### [What is required]
From the entries below, return every line that includes the word "agent".

(Dataset entries)
##############################

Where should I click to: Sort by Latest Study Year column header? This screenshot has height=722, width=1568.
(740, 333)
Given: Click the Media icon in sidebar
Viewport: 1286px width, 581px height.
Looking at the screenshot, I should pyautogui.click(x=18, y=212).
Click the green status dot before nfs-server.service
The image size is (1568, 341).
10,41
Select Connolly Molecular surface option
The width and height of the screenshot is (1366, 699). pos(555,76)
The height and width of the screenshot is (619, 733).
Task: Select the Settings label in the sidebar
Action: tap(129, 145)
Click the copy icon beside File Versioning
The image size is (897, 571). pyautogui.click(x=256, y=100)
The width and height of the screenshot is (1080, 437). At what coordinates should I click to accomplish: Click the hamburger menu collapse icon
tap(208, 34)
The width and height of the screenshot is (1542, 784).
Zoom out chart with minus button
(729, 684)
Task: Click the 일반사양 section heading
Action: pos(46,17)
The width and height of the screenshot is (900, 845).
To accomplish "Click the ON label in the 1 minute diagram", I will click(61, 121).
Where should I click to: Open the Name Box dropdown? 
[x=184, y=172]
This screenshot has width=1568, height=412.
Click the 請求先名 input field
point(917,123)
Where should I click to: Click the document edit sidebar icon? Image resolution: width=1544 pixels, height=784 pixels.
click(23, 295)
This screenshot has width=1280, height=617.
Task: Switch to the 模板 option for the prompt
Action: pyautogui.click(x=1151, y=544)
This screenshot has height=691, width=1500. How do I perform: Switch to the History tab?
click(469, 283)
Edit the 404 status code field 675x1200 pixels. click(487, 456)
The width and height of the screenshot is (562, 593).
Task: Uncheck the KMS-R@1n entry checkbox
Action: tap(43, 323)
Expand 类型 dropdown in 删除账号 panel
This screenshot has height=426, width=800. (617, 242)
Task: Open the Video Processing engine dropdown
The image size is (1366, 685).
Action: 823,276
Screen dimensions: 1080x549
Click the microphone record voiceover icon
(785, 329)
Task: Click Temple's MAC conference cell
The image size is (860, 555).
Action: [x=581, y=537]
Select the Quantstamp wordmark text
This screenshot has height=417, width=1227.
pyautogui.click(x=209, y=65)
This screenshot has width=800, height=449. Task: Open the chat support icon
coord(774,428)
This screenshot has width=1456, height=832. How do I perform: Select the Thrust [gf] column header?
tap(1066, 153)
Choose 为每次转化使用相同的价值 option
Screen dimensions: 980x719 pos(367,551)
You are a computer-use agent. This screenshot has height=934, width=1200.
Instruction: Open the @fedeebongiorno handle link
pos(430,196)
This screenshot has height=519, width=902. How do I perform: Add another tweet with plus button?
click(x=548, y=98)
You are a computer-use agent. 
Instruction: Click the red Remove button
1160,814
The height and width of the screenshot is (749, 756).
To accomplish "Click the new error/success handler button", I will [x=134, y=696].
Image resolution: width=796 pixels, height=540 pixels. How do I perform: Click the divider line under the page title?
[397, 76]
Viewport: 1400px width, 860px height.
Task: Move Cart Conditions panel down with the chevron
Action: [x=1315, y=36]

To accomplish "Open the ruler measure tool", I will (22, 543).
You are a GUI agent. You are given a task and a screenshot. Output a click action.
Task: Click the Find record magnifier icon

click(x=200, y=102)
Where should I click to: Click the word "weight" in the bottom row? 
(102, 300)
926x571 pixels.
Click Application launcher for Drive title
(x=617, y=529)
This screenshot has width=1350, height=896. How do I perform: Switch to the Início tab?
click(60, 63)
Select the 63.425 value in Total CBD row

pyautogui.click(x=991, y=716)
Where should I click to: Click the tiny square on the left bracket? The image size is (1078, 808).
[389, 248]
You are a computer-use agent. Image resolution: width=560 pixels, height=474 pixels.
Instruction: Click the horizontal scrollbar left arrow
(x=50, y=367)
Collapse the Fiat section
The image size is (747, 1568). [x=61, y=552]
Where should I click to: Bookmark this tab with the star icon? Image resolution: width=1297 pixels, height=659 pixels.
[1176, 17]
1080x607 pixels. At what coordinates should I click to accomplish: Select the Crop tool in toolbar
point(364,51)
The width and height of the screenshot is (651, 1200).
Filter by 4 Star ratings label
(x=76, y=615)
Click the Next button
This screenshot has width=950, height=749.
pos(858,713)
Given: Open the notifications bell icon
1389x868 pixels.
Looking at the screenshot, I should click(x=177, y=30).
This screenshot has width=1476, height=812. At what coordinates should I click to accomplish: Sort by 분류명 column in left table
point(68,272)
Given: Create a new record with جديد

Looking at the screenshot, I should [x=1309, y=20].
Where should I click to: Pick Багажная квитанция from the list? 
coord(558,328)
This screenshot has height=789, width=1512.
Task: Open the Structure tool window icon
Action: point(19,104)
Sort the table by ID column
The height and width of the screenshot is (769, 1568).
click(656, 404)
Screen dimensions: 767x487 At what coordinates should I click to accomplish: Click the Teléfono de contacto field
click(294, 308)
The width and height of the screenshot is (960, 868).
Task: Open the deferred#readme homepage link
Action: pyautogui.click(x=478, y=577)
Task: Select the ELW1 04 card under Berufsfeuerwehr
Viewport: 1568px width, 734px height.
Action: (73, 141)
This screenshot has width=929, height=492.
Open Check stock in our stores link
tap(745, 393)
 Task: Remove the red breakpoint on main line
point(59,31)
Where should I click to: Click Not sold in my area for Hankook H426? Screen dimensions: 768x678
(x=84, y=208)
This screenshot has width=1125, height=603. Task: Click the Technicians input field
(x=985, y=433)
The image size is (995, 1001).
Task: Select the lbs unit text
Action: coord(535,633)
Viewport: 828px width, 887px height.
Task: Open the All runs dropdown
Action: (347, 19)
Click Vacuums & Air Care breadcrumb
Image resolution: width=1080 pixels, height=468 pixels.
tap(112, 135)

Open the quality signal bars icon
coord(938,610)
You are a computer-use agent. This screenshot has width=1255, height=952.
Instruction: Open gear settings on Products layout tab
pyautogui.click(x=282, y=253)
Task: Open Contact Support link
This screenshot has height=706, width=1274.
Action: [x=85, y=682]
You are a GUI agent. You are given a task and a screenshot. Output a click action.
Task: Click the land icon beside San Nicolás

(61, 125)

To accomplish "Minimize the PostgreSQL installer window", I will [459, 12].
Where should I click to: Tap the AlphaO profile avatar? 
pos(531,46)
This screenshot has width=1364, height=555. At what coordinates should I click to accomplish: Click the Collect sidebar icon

##############################

### [Response box]
You are a computer-use agent. This screenshot has height=934, width=1200.
You are a computer-use agent. 
You are a GUI agent. You are given a task and a screenshot. Output a click action.
You are a computer-use agent. Image resolution: width=560 pixels, height=474 pixels.
You are a computer-use agent. This screenshot has width=1255, height=952.
You are a GUI agent. You are given a task and a screenshot. Output a click action.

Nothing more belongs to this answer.